--- Data for this task Enclosed Below ---

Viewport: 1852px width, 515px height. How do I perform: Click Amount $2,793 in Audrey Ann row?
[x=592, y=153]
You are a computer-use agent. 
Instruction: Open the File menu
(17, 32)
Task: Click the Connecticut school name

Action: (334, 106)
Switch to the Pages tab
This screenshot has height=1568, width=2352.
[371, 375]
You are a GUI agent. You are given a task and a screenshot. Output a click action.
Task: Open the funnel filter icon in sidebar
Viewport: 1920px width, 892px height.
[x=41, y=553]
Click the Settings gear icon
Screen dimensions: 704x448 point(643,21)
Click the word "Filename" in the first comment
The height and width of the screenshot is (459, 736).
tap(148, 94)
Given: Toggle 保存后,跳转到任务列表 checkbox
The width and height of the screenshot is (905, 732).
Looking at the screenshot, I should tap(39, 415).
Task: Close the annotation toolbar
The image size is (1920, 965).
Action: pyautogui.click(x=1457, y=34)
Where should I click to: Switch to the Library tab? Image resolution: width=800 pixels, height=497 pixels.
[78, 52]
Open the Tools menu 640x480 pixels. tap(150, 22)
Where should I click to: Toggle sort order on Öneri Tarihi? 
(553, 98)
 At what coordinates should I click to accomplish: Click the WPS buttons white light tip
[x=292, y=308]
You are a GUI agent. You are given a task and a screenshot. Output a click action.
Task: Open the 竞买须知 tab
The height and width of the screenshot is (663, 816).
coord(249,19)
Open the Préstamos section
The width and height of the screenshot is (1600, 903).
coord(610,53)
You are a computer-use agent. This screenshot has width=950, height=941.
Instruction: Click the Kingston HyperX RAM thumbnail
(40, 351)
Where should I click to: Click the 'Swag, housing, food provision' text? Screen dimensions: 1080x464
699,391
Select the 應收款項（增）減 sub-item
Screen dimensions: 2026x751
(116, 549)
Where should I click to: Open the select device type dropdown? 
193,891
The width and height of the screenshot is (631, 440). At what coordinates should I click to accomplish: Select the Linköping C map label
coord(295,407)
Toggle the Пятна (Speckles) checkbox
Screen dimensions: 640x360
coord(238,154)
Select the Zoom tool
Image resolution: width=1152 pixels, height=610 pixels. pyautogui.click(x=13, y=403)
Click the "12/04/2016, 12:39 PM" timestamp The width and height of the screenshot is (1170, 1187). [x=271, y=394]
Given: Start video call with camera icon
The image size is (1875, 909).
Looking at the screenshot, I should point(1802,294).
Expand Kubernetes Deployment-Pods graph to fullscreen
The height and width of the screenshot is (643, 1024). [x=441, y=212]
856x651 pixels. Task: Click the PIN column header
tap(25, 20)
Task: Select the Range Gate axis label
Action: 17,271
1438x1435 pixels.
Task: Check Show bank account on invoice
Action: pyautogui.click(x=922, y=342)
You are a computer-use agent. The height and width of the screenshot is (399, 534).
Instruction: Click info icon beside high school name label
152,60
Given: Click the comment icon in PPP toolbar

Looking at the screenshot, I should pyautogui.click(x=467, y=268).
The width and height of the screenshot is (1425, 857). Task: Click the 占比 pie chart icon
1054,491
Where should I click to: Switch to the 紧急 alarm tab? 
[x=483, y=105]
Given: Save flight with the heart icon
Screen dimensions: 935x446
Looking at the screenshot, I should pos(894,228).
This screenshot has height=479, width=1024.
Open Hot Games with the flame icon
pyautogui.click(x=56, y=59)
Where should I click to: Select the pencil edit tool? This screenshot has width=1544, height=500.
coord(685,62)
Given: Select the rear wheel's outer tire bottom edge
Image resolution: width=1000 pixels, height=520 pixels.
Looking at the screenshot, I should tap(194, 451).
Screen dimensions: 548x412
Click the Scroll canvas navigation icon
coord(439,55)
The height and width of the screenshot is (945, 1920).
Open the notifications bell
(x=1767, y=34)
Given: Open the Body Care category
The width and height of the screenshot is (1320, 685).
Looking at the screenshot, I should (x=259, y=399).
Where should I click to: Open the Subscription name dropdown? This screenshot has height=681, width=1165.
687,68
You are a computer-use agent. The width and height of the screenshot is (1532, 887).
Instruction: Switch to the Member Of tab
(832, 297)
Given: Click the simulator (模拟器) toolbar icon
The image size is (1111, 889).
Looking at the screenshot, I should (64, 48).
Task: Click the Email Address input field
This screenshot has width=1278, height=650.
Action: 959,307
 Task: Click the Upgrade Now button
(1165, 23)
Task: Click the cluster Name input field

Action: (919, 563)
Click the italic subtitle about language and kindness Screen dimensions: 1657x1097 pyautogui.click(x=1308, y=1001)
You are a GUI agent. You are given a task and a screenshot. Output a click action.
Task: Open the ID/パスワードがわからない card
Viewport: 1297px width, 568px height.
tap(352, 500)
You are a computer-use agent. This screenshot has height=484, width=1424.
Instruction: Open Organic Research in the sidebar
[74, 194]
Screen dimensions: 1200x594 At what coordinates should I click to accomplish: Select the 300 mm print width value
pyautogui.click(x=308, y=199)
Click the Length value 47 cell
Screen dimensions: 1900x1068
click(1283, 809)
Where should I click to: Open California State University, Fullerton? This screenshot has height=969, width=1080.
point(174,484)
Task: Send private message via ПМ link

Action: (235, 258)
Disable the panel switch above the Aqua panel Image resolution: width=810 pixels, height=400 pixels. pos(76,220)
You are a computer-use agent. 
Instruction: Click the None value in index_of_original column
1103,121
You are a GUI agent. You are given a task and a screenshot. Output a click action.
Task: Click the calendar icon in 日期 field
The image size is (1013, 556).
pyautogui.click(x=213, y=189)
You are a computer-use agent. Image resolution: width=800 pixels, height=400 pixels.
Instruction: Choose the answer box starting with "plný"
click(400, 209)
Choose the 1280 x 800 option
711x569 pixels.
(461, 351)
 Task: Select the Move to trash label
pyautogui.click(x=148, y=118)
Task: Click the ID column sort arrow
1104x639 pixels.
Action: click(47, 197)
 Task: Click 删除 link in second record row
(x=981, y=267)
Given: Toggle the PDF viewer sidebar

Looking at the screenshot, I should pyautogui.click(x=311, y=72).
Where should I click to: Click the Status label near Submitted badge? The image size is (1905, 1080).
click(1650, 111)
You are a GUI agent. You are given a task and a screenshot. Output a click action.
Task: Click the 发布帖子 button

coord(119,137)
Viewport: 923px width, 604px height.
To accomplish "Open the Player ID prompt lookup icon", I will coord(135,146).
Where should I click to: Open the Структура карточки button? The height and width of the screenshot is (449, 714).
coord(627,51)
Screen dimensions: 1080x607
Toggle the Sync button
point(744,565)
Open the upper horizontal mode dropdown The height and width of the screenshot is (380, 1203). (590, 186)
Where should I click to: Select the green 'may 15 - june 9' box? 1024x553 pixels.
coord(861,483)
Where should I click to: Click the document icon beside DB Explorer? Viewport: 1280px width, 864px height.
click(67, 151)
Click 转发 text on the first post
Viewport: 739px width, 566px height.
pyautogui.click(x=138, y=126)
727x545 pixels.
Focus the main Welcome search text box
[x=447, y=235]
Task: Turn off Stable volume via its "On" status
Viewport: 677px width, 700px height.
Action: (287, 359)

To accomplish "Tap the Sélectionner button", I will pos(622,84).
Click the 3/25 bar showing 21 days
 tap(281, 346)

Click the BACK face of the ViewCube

--- End of Enclosed Data for this task ---

● **What the task requires**: Go through the records above, find each line with the string "computer", and copy it.

● **Response to the exercise**:
You are a computer-use agent. 
You are a computer-use agent. This screenshot has width=950, height=941.
You are a computer-use agent. The height and width of the screenshot is (399, 534).
You are a computer-use agent. The width and height of the screenshot is (1532, 887).
You are a computer-use agent. This screenshot has height=484, width=1424.
You are a computer-use agent. 
You are a computer-use agent. Image resolution: width=800 pixels, height=400 pixels.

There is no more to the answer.